History of adaptive memory research
A recent development in the field of evolutionary psychology, adaptive memory was first proposed in 2007 by James S. Nairne, Sarah R. Thompson, and Josefa N.S. Pandeirada.[1] Evolutionary psychologists often state that humans possess a "stone-age" brain.[2] Therefore, optimal cognitive performance may be found in problems faced by our ancestors, or related to the environments in which our evolutionary ancestors lived.[3] Based on this finding, Nairne and his colleagues proposed that human memory systems are 'tuned' to information relevant to survival.[2]
The first study on the subject of adaptive memory was published in 2007 and its methodology has been replicated many times since. Participants were told to imagine themselves in one of three randomly assigned scenarios. In the Survival condition, they had to imagine being stranded in a grassland area of a foreign land, and needing to find a steady supply of food and water, and protecting themselves from predators. The second condition was the Moving condition.

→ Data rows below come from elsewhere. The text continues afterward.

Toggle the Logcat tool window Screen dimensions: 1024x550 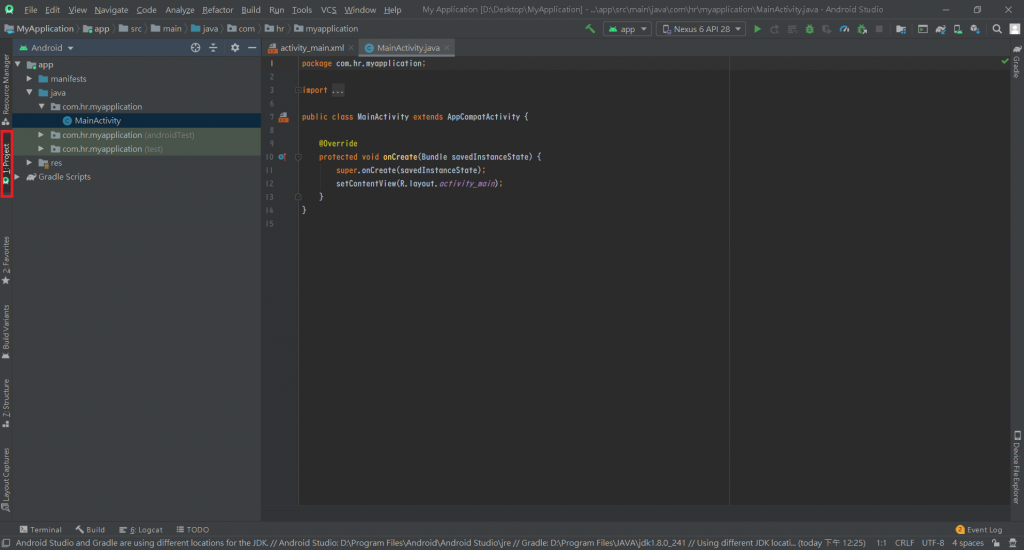(140, 530)
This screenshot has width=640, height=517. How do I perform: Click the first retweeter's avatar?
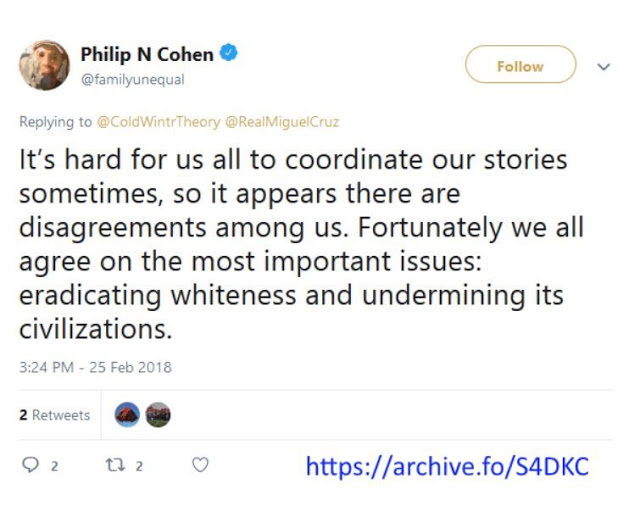[127, 415]
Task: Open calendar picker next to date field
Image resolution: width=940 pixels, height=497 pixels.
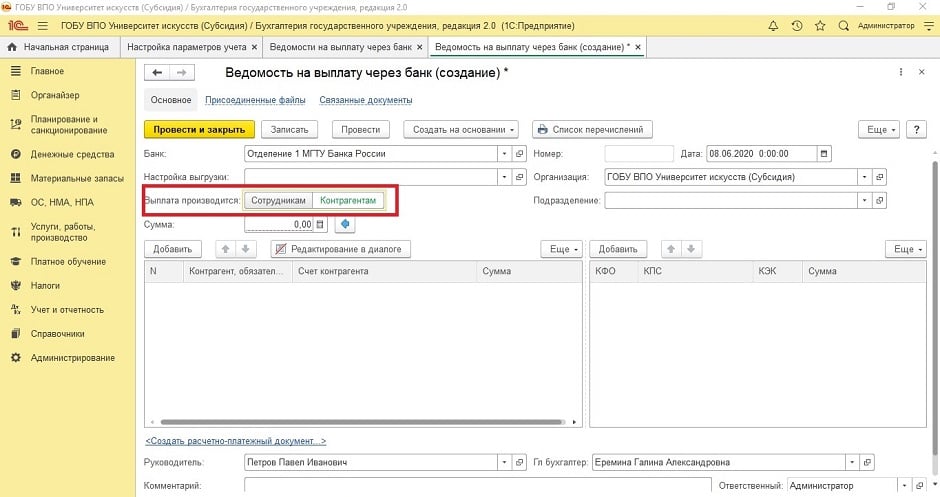Action: [x=824, y=154]
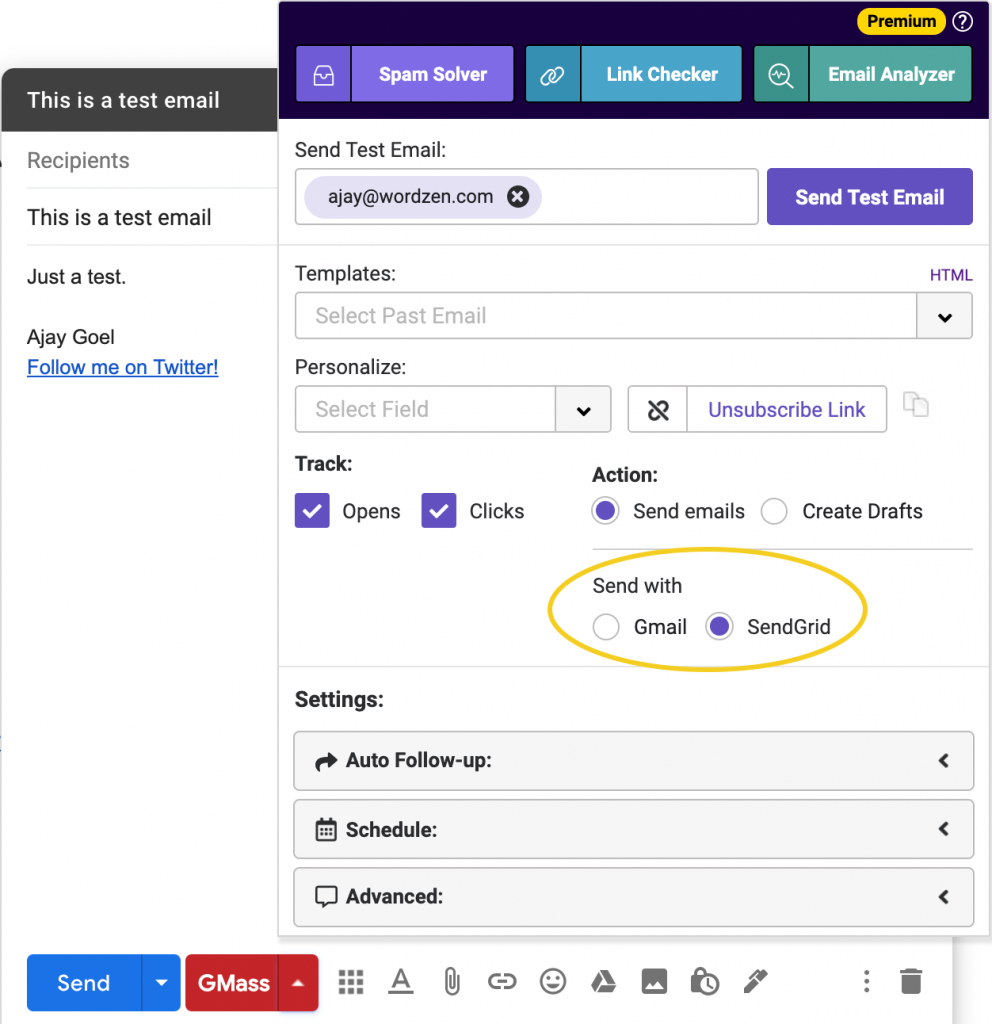Click the insert emoji smiley icon

click(x=552, y=982)
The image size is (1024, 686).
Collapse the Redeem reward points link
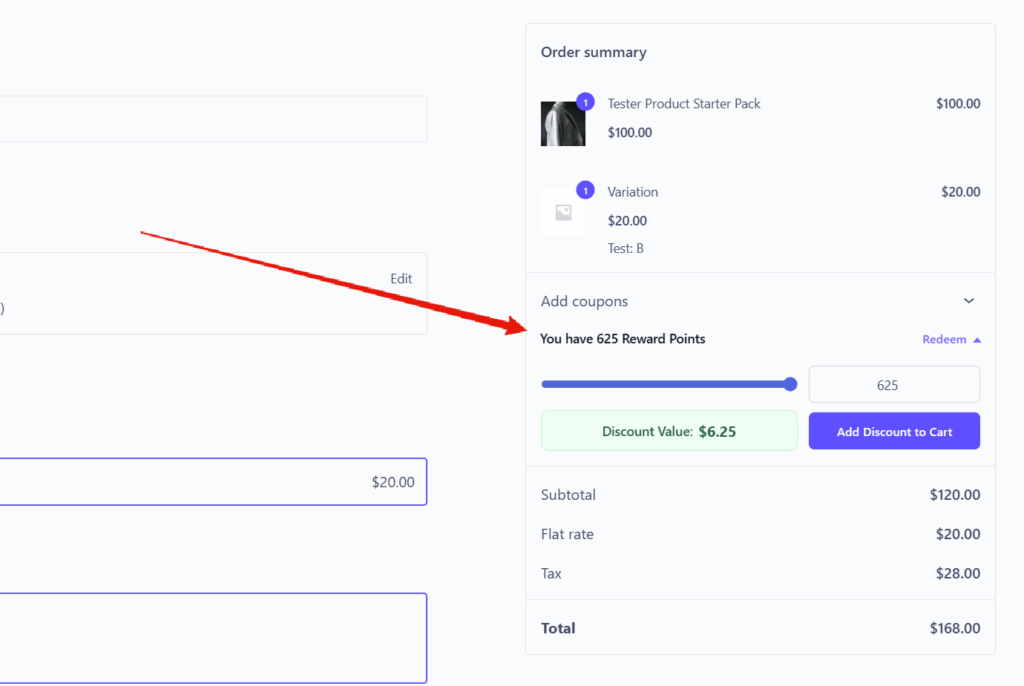944,340
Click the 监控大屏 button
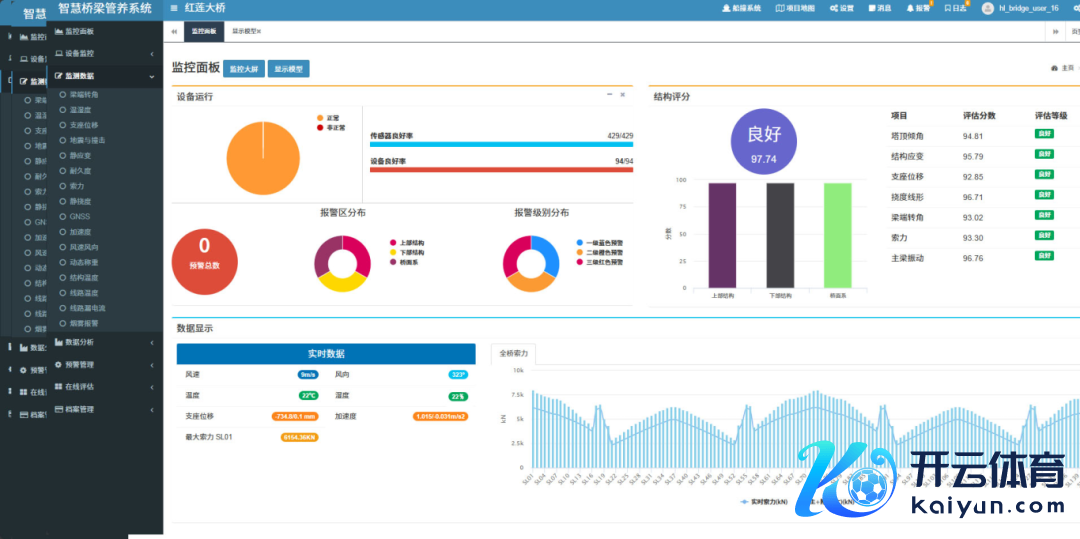The width and height of the screenshot is (1080, 539). 244,69
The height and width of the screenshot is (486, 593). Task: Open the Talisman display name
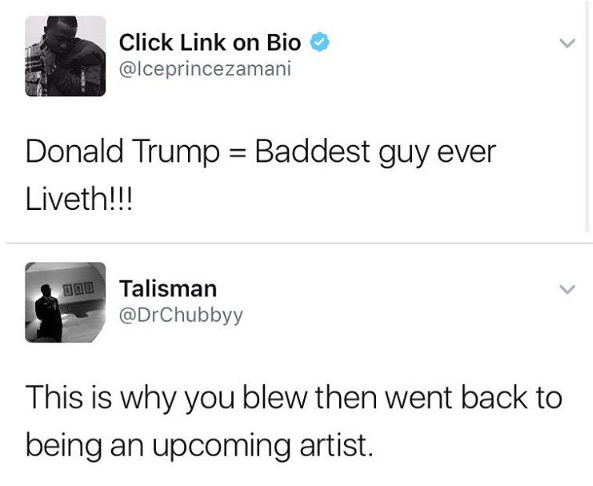point(168,289)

Participants were instructed to imagine themselves moving to a foreign land, needing to locate a new home and transporting their possessions. Finally, the Pleasantness condition asked participants to simply rate the pleasantness of a list of words. In the Survival and Moving conditions, participants were asked to rate the relevance of each word on a list to their imagined situation. Participants were then subject to a surprise recall test.[1] Nairne et al. found what they called the survival advantage.[1]
The survival advantage means that information that is more salient, or relevant, to survival in an ancestral environment has a higher rate of retention than control conditions. This became clear following free recall experiments conducted by Nairne and colleagues.[1][4] Processing information relevant to survival leads to more information being remembered than most known encoding techniques.[4] One explanation for the survival advantage's improved retention is that this kind of processing taps into a sort of memory 'module' specialized for remembering and processing information that is important for survival.[1] Another proposed explanation is that it leads to more arousal and emotional processing. Because many survival situations are emotionally arousing, retention is enhanced.[1]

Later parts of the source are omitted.